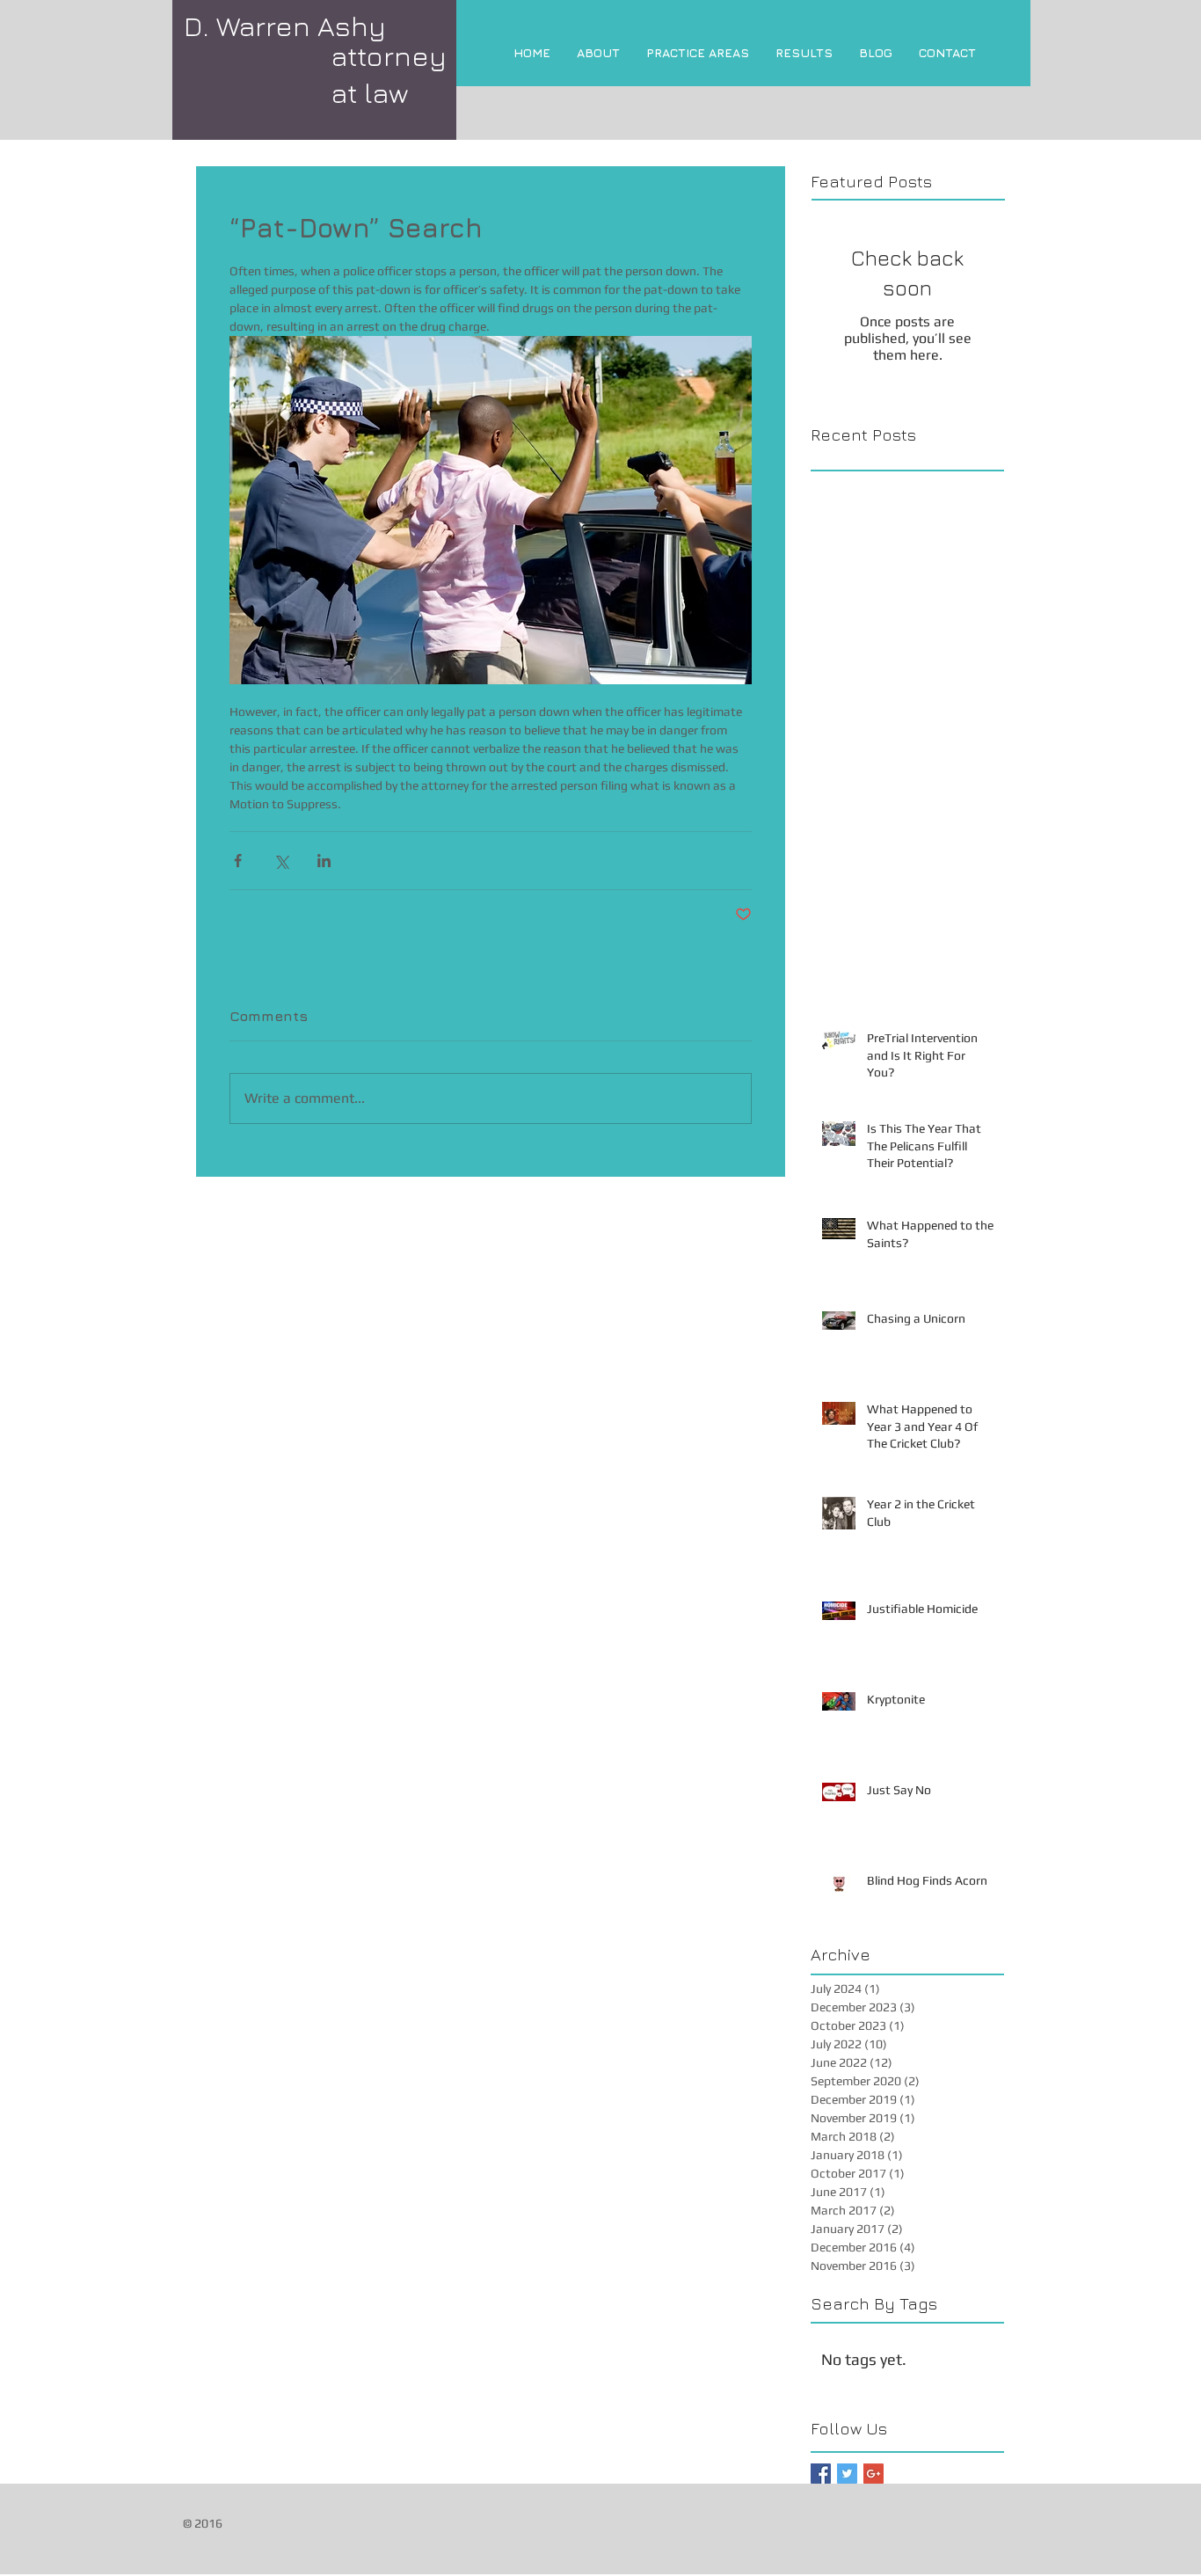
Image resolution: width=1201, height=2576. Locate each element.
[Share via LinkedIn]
-- -- --
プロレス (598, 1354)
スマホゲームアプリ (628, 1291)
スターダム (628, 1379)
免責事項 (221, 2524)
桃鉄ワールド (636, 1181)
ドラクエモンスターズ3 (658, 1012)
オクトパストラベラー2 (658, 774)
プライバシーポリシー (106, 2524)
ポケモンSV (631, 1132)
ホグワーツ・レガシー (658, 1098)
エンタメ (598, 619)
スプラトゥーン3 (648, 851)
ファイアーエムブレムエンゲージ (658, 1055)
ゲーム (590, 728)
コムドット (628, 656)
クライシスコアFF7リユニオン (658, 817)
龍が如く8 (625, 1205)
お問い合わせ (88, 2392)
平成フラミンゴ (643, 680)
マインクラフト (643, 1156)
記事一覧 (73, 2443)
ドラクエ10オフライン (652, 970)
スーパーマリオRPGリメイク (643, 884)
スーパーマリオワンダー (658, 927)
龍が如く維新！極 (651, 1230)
-- -- --
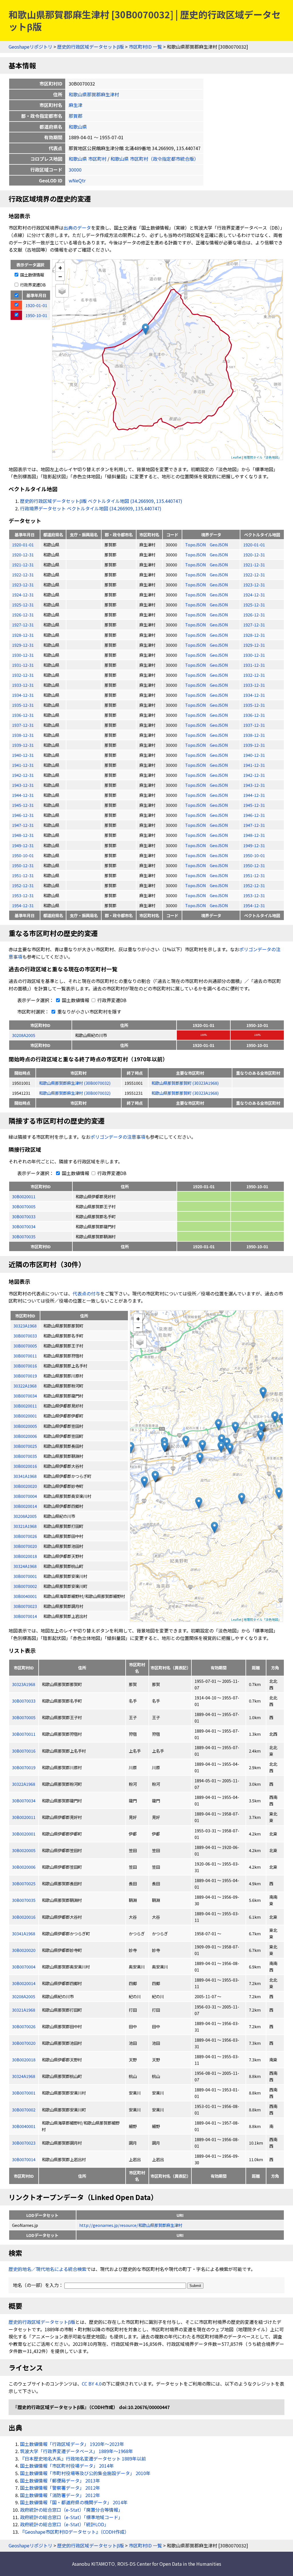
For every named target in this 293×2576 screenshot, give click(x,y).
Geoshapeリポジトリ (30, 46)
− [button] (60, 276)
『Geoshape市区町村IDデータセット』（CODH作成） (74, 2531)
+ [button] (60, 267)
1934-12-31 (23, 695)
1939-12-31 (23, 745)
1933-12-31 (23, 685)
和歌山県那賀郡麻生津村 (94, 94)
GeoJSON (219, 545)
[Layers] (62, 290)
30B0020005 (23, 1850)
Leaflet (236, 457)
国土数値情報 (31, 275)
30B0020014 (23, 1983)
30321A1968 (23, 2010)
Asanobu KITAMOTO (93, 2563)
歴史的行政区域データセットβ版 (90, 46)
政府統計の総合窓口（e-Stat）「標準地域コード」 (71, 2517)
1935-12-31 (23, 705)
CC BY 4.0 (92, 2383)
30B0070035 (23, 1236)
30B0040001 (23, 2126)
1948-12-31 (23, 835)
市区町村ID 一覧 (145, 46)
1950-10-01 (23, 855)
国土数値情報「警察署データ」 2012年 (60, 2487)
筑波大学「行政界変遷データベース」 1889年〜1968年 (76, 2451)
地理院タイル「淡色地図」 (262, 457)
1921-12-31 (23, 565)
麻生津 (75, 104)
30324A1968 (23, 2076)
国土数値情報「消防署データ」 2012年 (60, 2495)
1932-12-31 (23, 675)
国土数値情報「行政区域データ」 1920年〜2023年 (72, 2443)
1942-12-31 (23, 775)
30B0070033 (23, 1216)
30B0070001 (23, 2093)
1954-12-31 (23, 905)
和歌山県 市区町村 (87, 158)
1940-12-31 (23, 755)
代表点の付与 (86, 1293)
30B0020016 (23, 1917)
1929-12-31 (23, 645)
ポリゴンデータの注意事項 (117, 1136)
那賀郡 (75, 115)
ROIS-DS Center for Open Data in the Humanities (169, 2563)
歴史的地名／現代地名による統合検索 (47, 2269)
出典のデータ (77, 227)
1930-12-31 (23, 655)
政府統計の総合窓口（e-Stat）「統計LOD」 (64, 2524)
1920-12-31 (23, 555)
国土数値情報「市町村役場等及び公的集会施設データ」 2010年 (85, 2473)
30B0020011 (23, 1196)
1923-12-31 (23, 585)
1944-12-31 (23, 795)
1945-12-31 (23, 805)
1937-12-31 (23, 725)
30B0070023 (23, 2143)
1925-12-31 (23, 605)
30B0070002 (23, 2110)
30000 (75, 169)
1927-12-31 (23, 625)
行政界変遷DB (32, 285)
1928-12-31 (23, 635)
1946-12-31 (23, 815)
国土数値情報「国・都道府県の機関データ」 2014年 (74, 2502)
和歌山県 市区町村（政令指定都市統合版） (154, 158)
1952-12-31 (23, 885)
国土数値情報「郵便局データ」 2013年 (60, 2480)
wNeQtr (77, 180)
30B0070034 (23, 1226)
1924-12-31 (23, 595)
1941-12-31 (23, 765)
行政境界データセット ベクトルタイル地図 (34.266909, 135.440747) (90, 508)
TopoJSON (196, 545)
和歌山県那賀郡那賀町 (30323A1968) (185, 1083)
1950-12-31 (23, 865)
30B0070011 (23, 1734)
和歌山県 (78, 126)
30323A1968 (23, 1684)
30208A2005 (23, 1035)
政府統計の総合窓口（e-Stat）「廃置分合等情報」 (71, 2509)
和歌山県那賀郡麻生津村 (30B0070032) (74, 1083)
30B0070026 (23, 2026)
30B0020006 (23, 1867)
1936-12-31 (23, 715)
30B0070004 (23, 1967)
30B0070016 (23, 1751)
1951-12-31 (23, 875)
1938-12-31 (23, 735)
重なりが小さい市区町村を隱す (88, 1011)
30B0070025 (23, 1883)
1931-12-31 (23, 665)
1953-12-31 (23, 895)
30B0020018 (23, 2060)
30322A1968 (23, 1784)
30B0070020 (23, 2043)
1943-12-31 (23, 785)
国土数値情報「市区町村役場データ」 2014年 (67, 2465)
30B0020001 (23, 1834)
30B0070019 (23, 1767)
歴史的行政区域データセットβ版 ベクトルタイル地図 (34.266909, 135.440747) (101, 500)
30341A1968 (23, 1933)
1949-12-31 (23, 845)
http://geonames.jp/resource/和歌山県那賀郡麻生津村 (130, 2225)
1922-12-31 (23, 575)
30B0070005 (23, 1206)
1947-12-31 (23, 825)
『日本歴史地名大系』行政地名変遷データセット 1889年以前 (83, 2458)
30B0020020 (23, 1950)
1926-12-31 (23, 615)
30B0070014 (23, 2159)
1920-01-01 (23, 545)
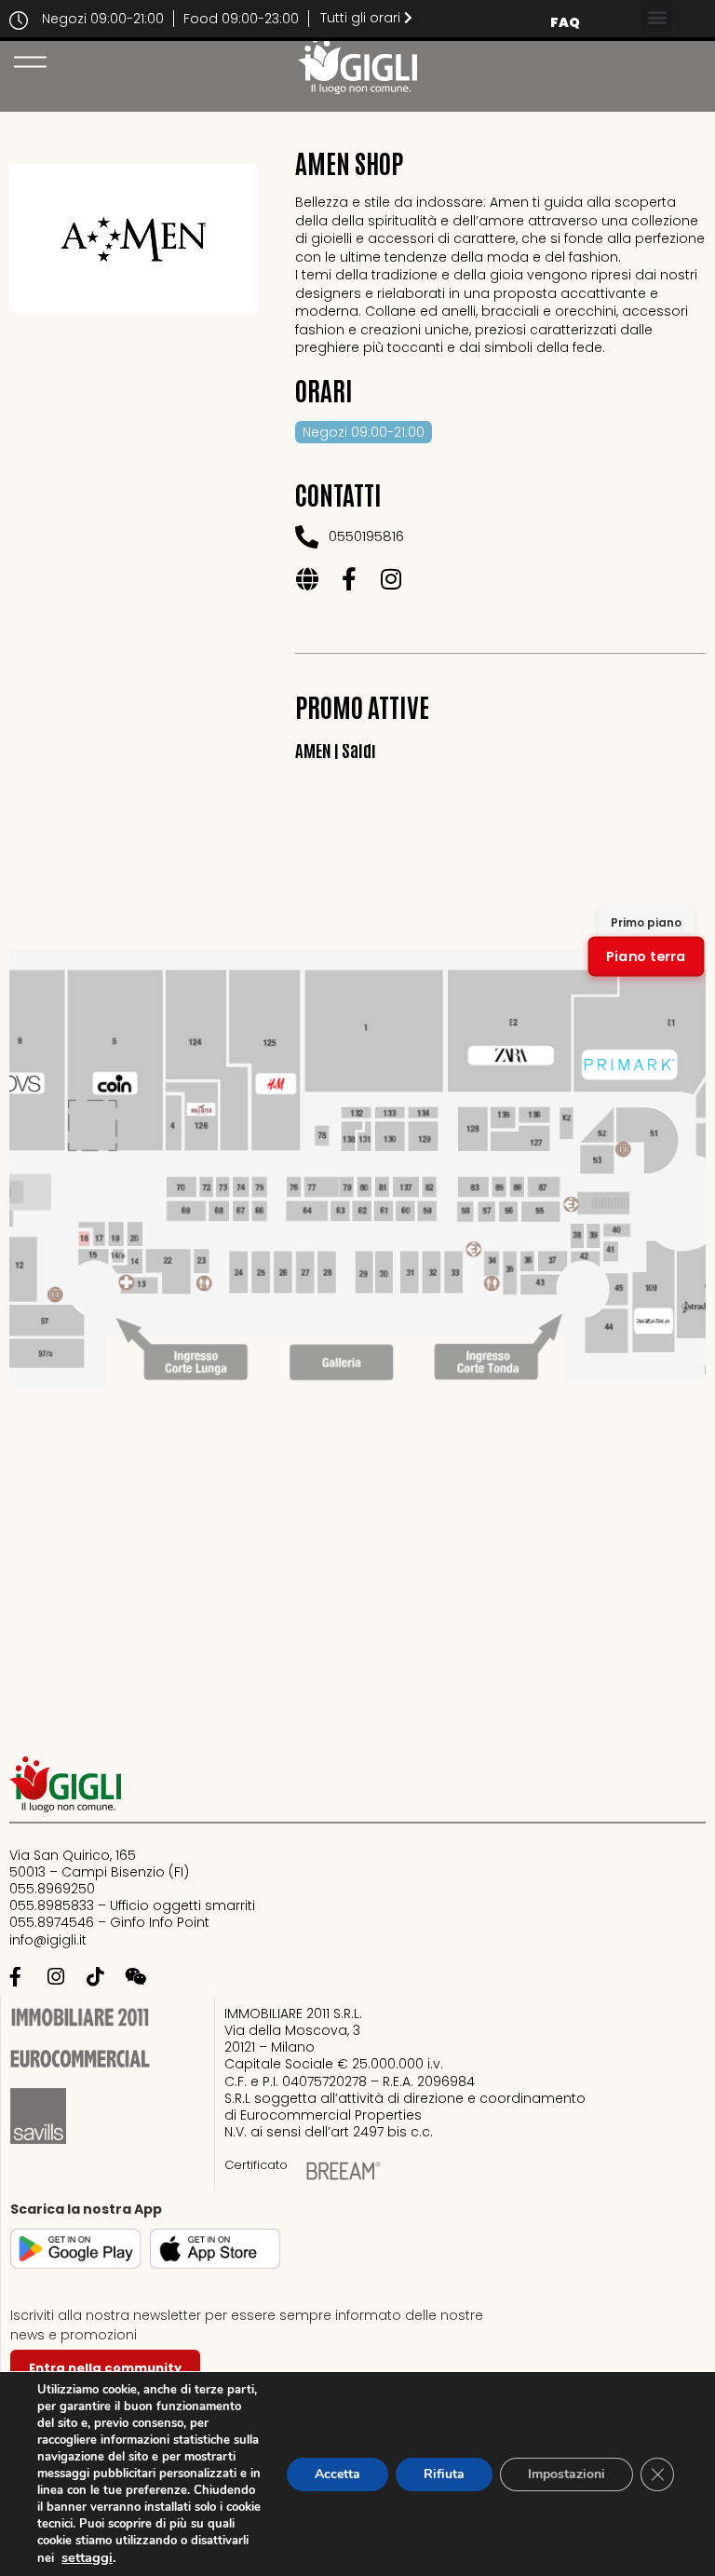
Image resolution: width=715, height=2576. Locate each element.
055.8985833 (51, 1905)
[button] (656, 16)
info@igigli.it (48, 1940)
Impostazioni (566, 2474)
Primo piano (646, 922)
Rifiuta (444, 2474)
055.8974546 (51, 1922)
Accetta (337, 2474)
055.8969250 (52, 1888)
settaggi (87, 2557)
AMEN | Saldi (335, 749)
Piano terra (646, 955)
-- -- --
TASK DESCRIPTION: Gather every line from the listing above in which "国土数値情報" appears, and copy those lines.

WRITTEN RESPONSE:
国土数値情報 (31, 275)
国土数値情報「警察署データ」 2012年 (60, 2487)
国土数値情報「消防署データ」 2012年 (60, 2495)
国土数値情報「行政区域データ」 1920年〜2023年 (72, 2443)
国土数値情報「市町村役場等及び公的集会施設データ」 2010年 (85, 2473)
国土数値情報「国・都道府県の機関データ」 2014年 (74, 2502)
国土数値情報「郵便局データ」 2013年 (60, 2480)
国土数値情報「市区町村役場データ」 2014年 (67, 2465)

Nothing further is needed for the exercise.